__TASK DIRECTIONS__
The answer should be a faithful retyping of the records that follow, pictures excluded.

__EXERCISE INPUTS__
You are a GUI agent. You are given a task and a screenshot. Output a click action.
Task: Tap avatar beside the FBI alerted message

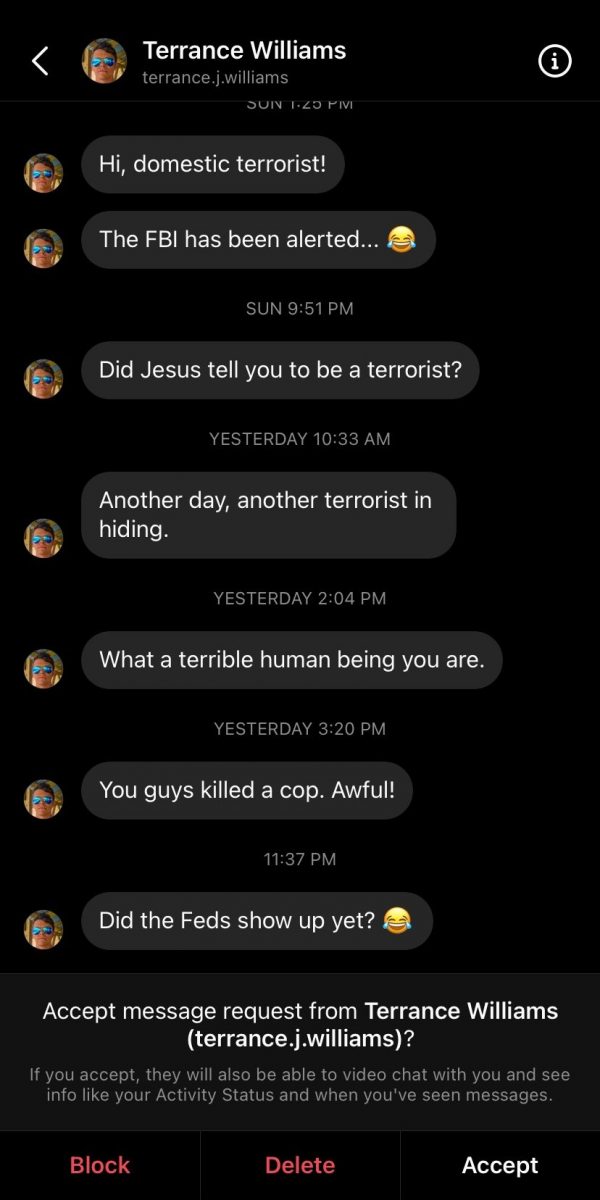pos(44,248)
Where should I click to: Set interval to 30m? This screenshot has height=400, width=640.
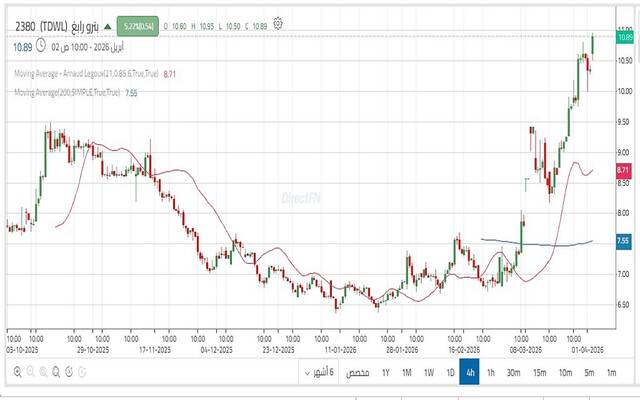(514, 373)
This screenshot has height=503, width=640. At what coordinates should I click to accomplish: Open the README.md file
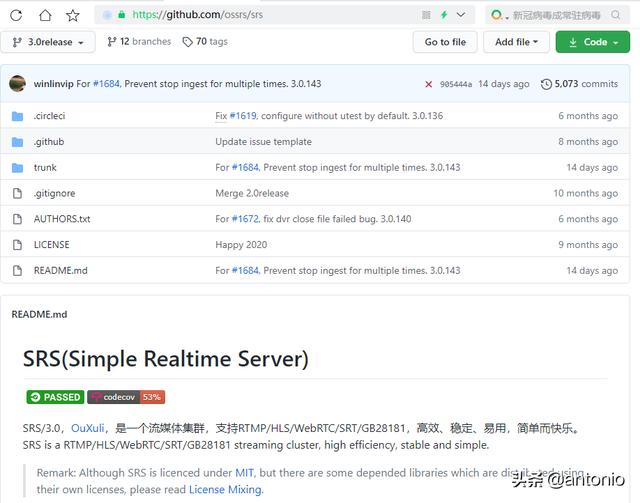pyautogui.click(x=60, y=270)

__SOLUTION__
You are a GUI agent. You are given a task and a screenshot. Output a click action.
Task: Tap avatar beside the FBI alerted message

pos(44,248)
Where should I click to: Set interval to 30m? This screenshot has height=400, width=640.
(514, 373)
This screenshot has height=503, width=640. At what coordinates should I click to accomplish: Open the README.md file
pyautogui.click(x=60, y=270)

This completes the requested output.